- Born: Deborah Schaeffer
- Partner(s): Mick Cain (2001–present; 1 child)

= Schae Harrison =

American actress

Schae Harrison (born Deborah Schaeffer) is an American actress. She played Darla Einstein-Forrester on the American daytime soap opera The Bold and the Beautiful from 1989–2006. She reprised the role briefly in 2007, 2014, and 2015.

==Career==
Harrison was studying acting at The Actors Workshop under R. J. Adams when she was discovered during a workshop showcase by CBS Casting Director Christy Dooley from The Bold and the Beautiful. The part of Darla Einstein-Forrester became Harrison's most notable role which she played for 17 years from 1989–2006. She was a contract cast member from 1989 to 1996 and between 2003 and 2006. She returned for two episodes in July 2007. Harrison has since made periodic appearances on a recurring capacity in March, April and November 2014 and in June and July 2015.

Harrison has also appeared in several feature films including Twice in a Lifetime, with Gene Hackman and Ann-Margret as well as starring as Zachery Ty Bryan's mother in the Disney feature Magic Island. In addition, she has appeared on Night Court, General Hospital, Who's the Boss?, Star Trek: The Next Generation, Freddy's Nightmares and Throb.

## Assignment 1
Summarize the text about Schae Harrison in two sentences.
## Assignment 2
According to the text about Schae Harrison, who discovered her during a workshop showcase?
## Assignment 3
Extend the text about Schae Harrison by a few sentences, beginning after its final sentence.

(Collected data)
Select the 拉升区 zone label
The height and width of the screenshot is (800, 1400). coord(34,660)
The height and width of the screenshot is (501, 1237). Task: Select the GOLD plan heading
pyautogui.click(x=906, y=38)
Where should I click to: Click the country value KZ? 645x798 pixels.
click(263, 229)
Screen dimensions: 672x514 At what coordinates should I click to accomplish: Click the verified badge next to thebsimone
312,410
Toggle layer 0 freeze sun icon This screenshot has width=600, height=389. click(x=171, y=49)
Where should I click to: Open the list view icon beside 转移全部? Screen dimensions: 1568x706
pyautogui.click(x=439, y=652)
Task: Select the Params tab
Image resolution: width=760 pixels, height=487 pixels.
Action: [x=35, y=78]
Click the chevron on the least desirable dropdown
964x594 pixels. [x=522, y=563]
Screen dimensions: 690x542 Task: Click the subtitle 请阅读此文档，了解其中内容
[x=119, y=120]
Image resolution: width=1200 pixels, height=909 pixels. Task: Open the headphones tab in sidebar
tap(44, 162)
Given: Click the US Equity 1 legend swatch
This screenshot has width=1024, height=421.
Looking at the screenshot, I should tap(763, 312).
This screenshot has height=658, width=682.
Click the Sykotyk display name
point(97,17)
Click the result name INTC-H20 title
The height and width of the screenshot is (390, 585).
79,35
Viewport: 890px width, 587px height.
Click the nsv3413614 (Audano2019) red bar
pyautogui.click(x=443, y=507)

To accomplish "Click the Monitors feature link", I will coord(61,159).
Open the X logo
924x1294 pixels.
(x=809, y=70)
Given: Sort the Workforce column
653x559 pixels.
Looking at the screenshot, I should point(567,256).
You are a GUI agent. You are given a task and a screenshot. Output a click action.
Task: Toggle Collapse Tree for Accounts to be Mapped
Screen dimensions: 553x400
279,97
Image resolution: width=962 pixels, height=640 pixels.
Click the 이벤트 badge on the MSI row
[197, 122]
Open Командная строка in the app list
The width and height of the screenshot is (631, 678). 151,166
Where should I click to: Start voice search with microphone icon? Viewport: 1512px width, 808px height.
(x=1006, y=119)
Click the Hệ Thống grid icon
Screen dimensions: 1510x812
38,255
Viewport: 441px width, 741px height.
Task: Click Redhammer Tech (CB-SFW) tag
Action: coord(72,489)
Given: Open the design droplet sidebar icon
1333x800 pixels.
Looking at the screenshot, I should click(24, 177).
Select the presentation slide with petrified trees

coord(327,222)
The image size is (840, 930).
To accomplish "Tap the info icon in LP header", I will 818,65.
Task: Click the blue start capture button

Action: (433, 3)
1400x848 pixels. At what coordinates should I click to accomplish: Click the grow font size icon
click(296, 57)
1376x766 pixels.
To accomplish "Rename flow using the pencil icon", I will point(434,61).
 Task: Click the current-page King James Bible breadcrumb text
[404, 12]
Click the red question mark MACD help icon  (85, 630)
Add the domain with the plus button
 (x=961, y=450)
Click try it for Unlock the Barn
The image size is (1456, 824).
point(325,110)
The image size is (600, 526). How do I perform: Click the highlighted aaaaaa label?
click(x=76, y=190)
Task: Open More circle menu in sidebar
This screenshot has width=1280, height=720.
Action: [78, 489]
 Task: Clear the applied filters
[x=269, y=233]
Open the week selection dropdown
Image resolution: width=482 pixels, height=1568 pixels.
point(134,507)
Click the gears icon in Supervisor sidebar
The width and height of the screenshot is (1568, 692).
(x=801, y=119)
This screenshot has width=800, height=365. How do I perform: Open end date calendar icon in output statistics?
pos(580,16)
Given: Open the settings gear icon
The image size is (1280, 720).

## Response 1
Schae Harrison, born Deborah Schaeffer, is an American actress best known for playing Darla Einstein-Forrester on The Bold and the Beautiful from 1989 to 2006, with brief returns to the role in 2007, 2014, and 2015. She was discovered at a workshop showcase while studying acting at The Actors Workshop, and she has also appeared in feature films such as Twice in a Lifetime and Magic Island and on television series including Night Court and Star Trek: The Next Generation.

## Response 2
She was discovered by CBS Casting Director Christy Dooley from The Bold and the Beautiful.

## Response 3
Harrison has also appeared in the Circus of the Stars telecast, performing the high-wire act. She performed songs on The Bold and the Beautiful Christmas Album.

==Personal life==
Harrison is engaged to former B&B co-star Mick Cain. The two have a son, Haven Jude Cain, born in December 2003; Haven played her character's daughter on The Bold and the Beautiful for a brief period. The family currently resides in Southern California. In February 2019, Cathy Tomas, B&B Fan Club director, said that Harrison was diagnosed with chronic fibromyalgia and chronic fatigue syndrome, preventing her from working.